国立ハンセン病療養所「栗生(くりう)楽泉園」(草津町)の自治会長で、元患者の藤田三四郎さん(90)が十一日、前橋市内のホテルで講演した。藤田さんは最高裁が四月、戦後に患者を裁判所ではなく強制隔離された療養所などで裁いた「特別法廷」の問題を検証した調査報告書に言及。「楽泉園で三人の患者が殺された事件では、(公開が原則の)裁判がシャットアウトされた。この事件をきちんと検証してほしかった」と厳しく批判した。 (菅原洋)
楽泉園での特別法廷を巡っては、一九五〇年に入所者三人が殺害された事件があり、入所者十四人が書類送検され、三人を起訴、一、二審とも開廷したとされる。法廷では、証人の別の入所者が裁判の公平性に疑問があると訴えていた。
講演で、藤田さんは「特別法廷は憲法(の平等原則や裁判の公開原則)に違反していたと思っている。患者をきちんと人間として扱って裁判するべきだった。国(と裁判所)は人権を無視した」と指摘した。
藤田さんは茨城県に生まれ、十九歳でハンセン病と診断され、楽泉園に入所した。入所者証言集では、発病を知ったとき「いっそのこと、首でもつって死んじゃった方がいいと、ベッドで二、三回やったけれど、死に切れなかった」と壮絶な過去を告白している。
講演で、藤田さんは楽泉園で戦後にあった強制労働による差別の歴史に触れた。「昔は患者が患者の看護をしていた。(まきなどに使う重い)炭を背負う運搬作業が大変で、苦しい体験だった。雨が降って川のようになった坂道をはい上がるように進み、歩けなくなった女性の患者を助けたこともある」と振り返った。
「(こうした差別の歴史を知る)高齢の方々がハンセン病が恐ろしい病気と若い人に伝えないようにしてもらえれば。全ての人は、偏見と差別の心を(潜在的に)持っている。自分を愛するように、他人を万分の一でもいいから愛してほしい」。藤田さんは来場した約七十人に語り掛けた。
講演会は市民団体などでつくる「生と死のフォーラム」の主催。十一日は、ハンセン病差別に対する国の責任を認めた熊本地裁の国家賠償訴訟判決から十五年目と、二年前に八十二歳で亡くなった国賠訴訟の全国原告団協議会長で、楽泉園の元患者、谺(こだま)雄二さんの命日に当たるために開かれた。
講演終了後、藤田さんは取材に、谺さんについて「十日に楽泉園の納骨堂で法要をした。勉強熱心で、教養がある人だった」と惜しんでいた。
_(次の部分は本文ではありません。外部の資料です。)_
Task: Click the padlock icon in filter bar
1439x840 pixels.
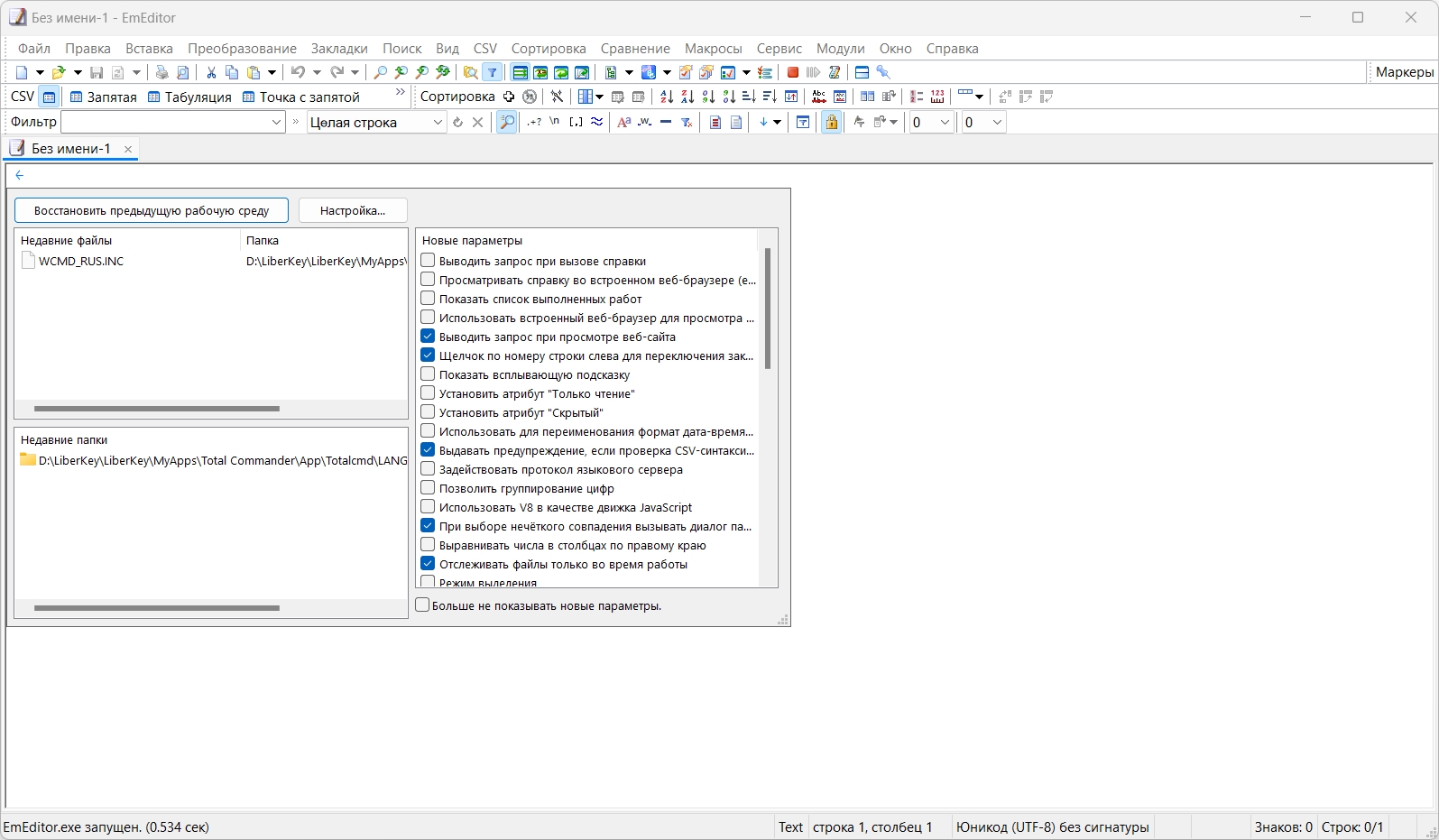Action: coord(831,122)
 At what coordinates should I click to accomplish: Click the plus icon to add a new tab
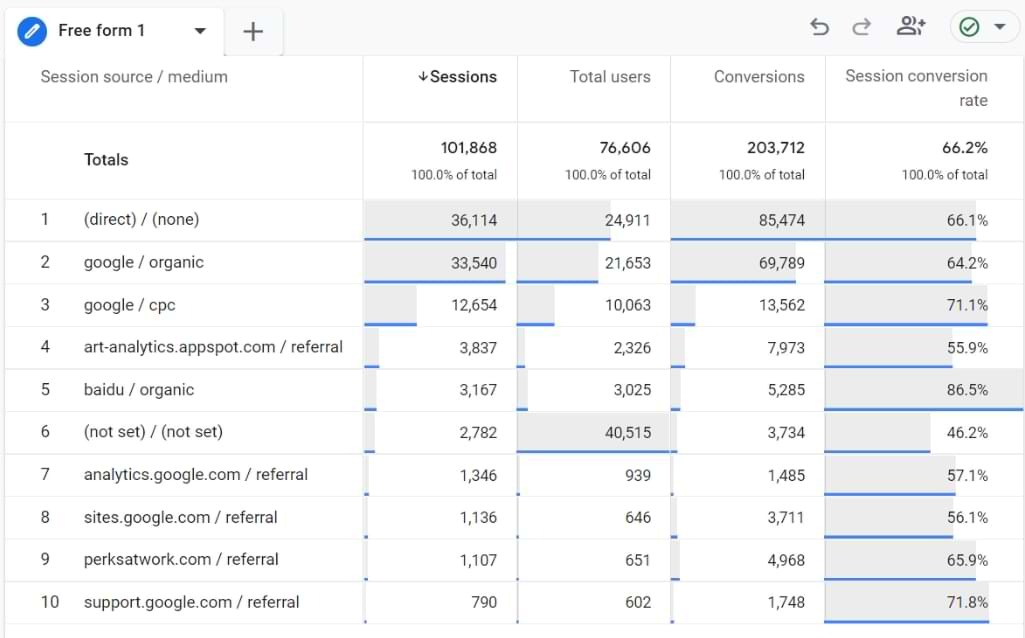253,31
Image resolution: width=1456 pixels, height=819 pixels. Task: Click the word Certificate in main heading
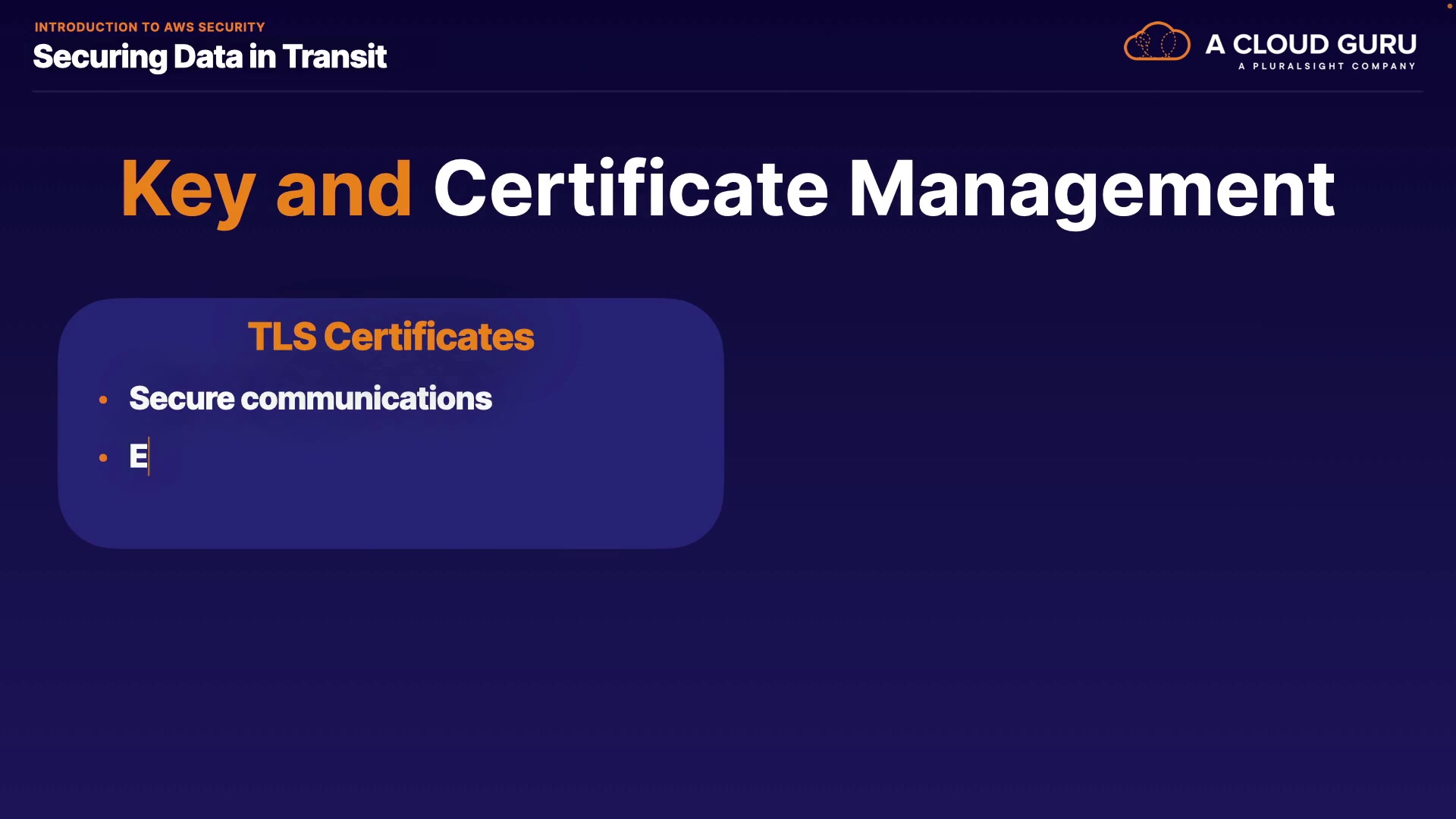[x=630, y=190]
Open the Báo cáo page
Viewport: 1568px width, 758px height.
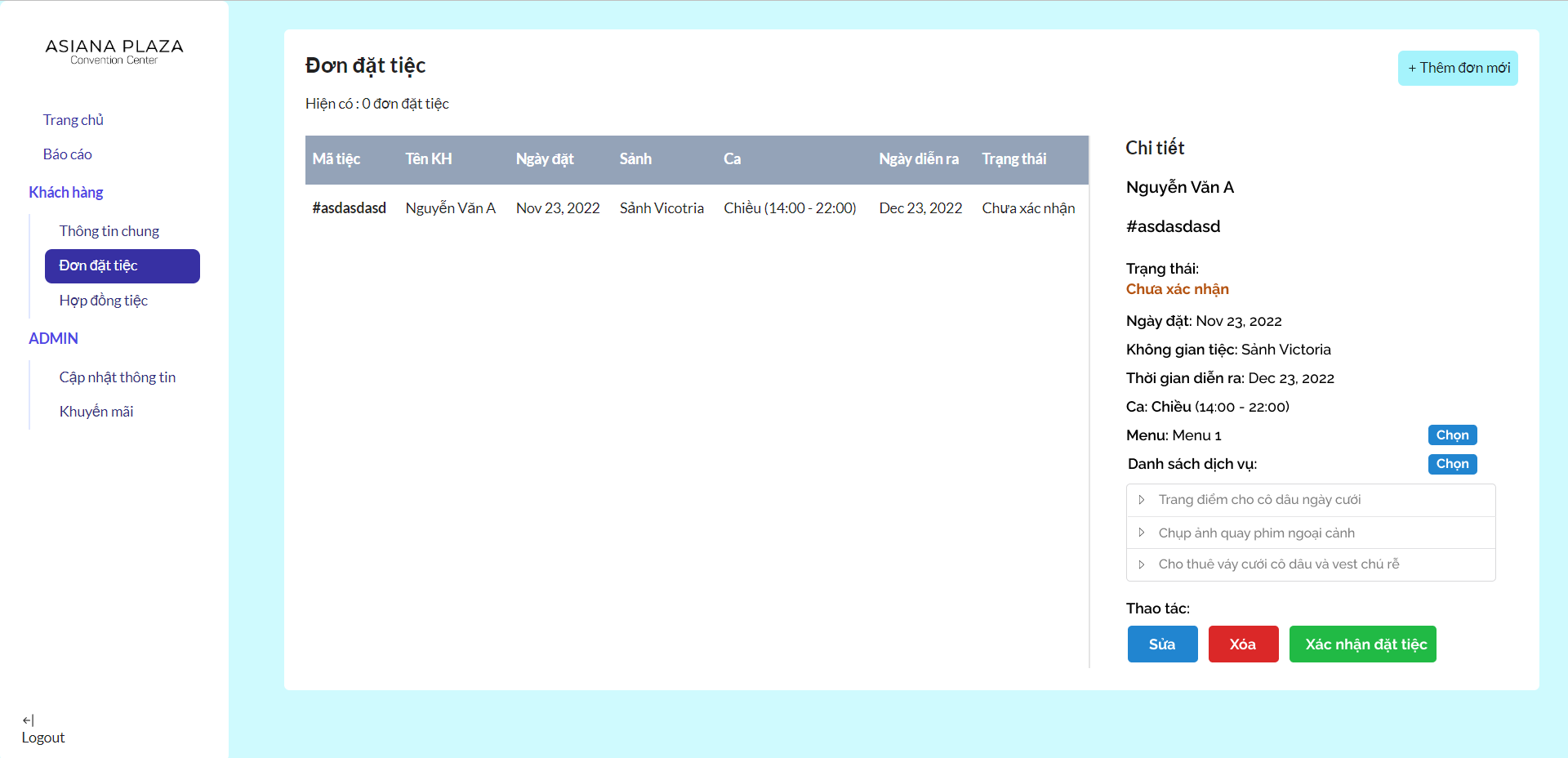[68, 154]
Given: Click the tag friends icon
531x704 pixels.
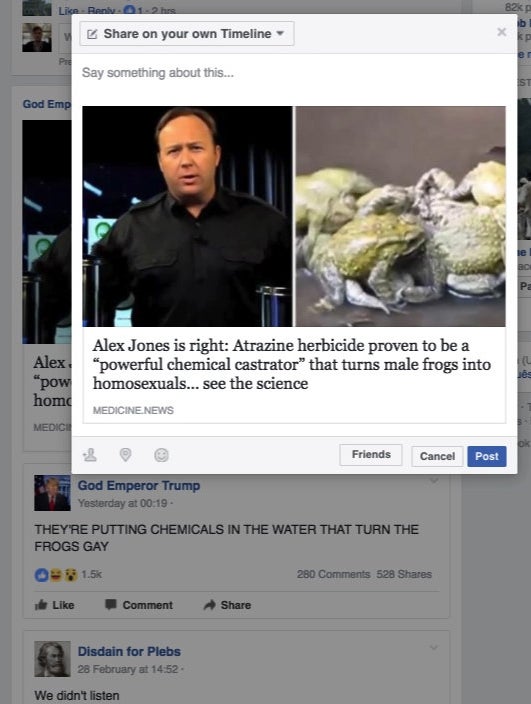Looking at the screenshot, I should [90, 455].
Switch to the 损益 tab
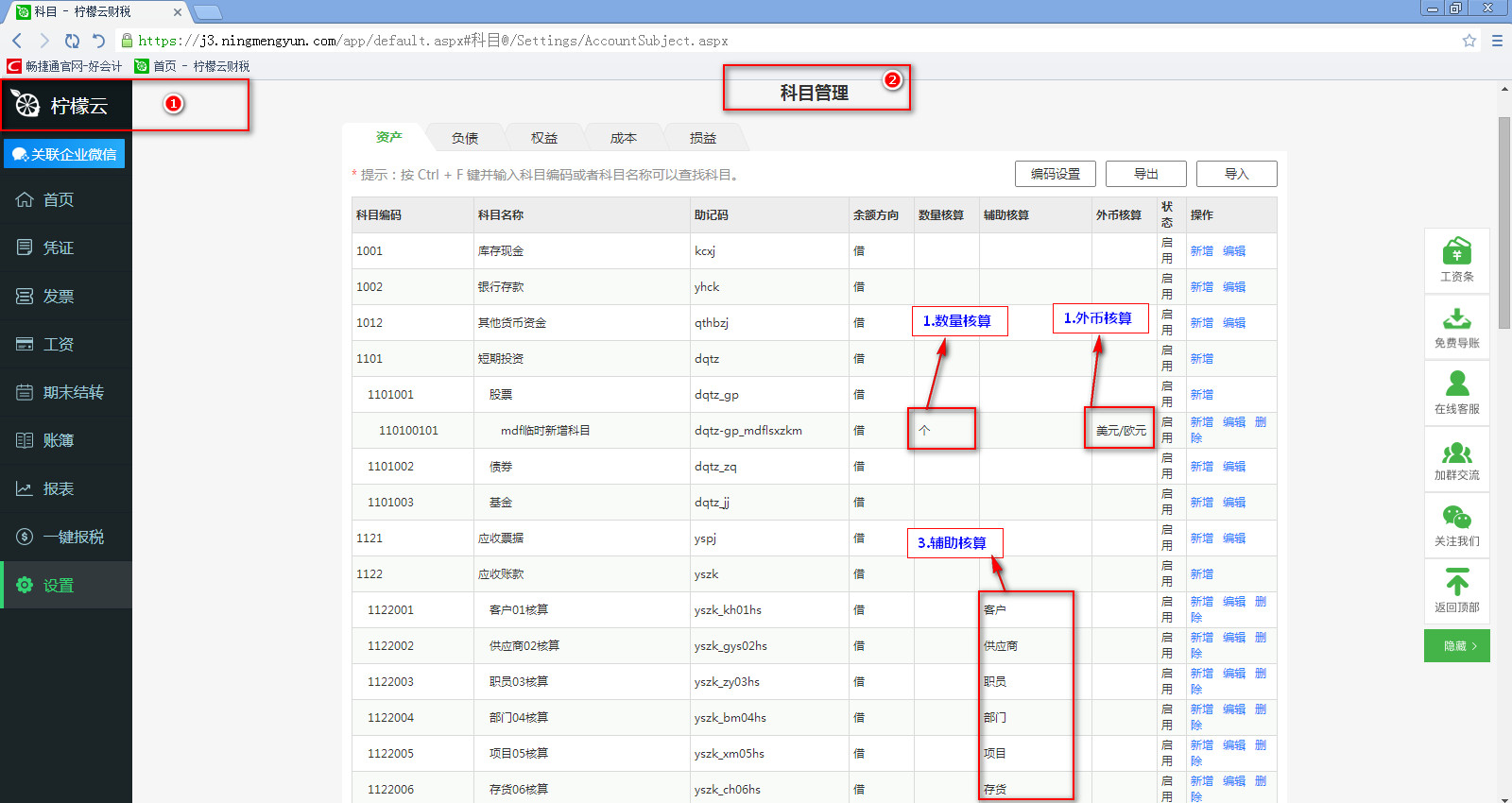 pyautogui.click(x=703, y=138)
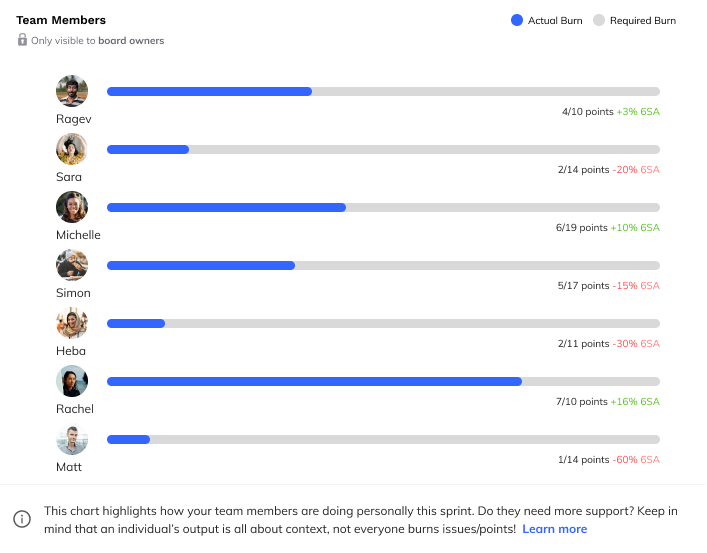Click Matt's short blue progress bar
Screen dimensions: 707x553
point(128,439)
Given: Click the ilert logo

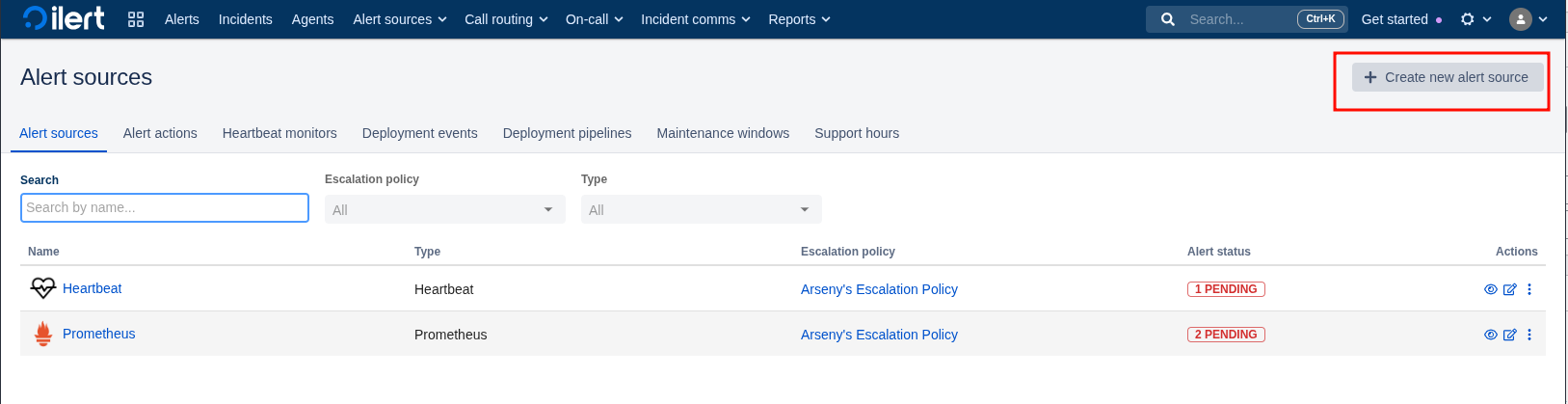Looking at the screenshot, I should tap(64, 18).
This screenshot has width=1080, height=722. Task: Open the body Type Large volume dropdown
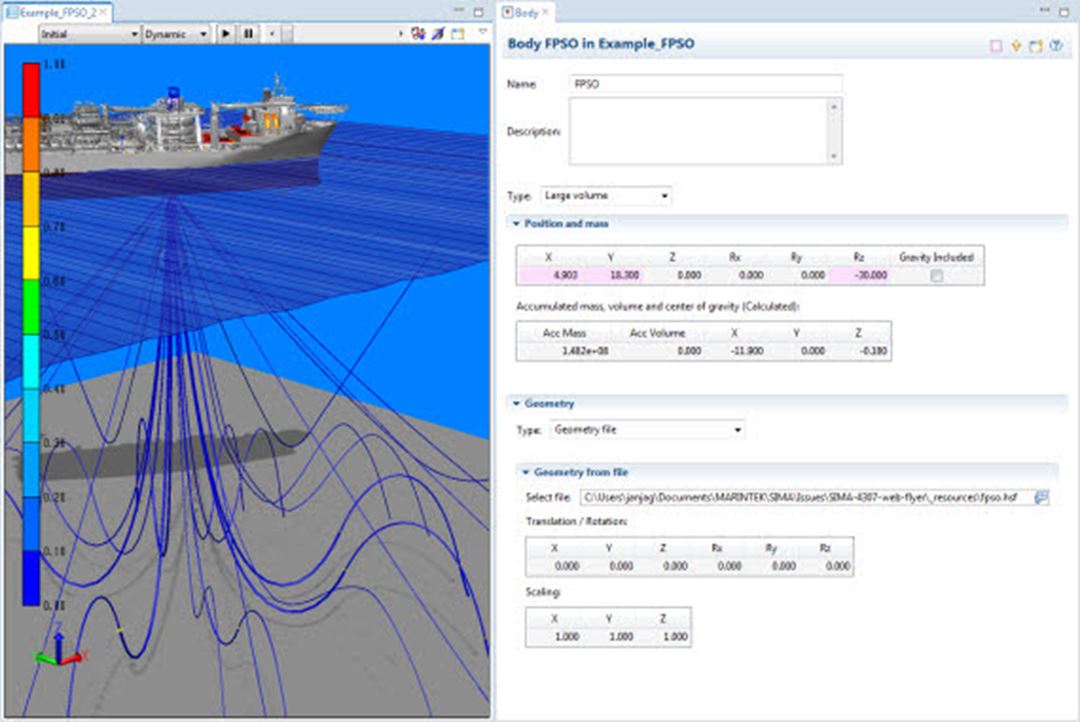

<特別法廷> 裁判所法は災害で施設が使えなくなった場合などに他の場所で開廷できると規定。これを準用し、1948〜72年に全国各地のハンセン病療養所などで95件の特別法廷が開かれた。楽泉園では、4件の特別法廷が開かれた。唯一の殺人事件は、以前からの入所者たちの集団が対立していた新しい入所者3人をスコップで乱打するなどして殺害したとされる。4月25日に出された最高裁の調査報告書では、裁判所法に違反していたと認め、反省とおわびをしたが、憲法が定める裁判の公開原則に違反したとは認めなかった。